» **Prompt**
Copy the full listing exactly, word for word.

Data supplied Start Marker

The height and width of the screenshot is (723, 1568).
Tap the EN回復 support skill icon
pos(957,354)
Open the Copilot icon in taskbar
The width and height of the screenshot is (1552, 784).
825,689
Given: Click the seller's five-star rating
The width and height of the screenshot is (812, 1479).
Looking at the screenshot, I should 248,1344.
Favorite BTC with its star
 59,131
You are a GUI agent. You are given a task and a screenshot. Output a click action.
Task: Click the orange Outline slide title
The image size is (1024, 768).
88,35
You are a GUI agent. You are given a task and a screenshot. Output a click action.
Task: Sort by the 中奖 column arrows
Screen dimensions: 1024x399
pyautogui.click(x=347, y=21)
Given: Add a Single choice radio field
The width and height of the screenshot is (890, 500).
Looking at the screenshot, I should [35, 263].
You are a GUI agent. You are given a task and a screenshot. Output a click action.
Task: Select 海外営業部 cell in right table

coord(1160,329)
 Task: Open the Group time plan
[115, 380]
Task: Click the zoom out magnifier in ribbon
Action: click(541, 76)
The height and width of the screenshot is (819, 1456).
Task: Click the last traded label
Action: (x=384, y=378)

Data supplied End Marker

» **Reply**
The height and width of the screenshot is (723, 1568).
Tap the EN回復 support skill icon
pos(957,354)
Open the Copilot icon in taskbar
The width and height of the screenshot is (1552, 784).
825,689
Given: Click the seller's five-star rating
The width and height of the screenshot is (812, 1479).
Looking at the screenshot, I should 248,1344.
Favorite BTC with its star
 59,131
You are a GUI agent. You are given a task and a screenshot. Output a click action.
Task: Click the orange Outline slide title
The image size is (1024, 768).
88,35
You are a GUI agent. You are given a task and a screenshot. Output a click action.
Task: Sort by the 中奖 column arrows
Screen dimensions: 1024x399
pyautogui.click(x=347, y=21)
Given: Add a Single choice radio field
The width and height of the screenshot is (890, 500).
Looking at the screenshot, I should [35, 263].
You are a GUI agent. You are given a task and a screenshot. Output a click action.
Task: Select 海外営業部 cell in right table

coord(1160,329)
 Task: Open the Group time plan
[115, 380]
Task: Click the zoom out magnifier in ribbon
Action: click(541, 76)
The height and width of the screenshot is (819, 1456).
Task: Click the last traded label
Action: (x=384, y=378)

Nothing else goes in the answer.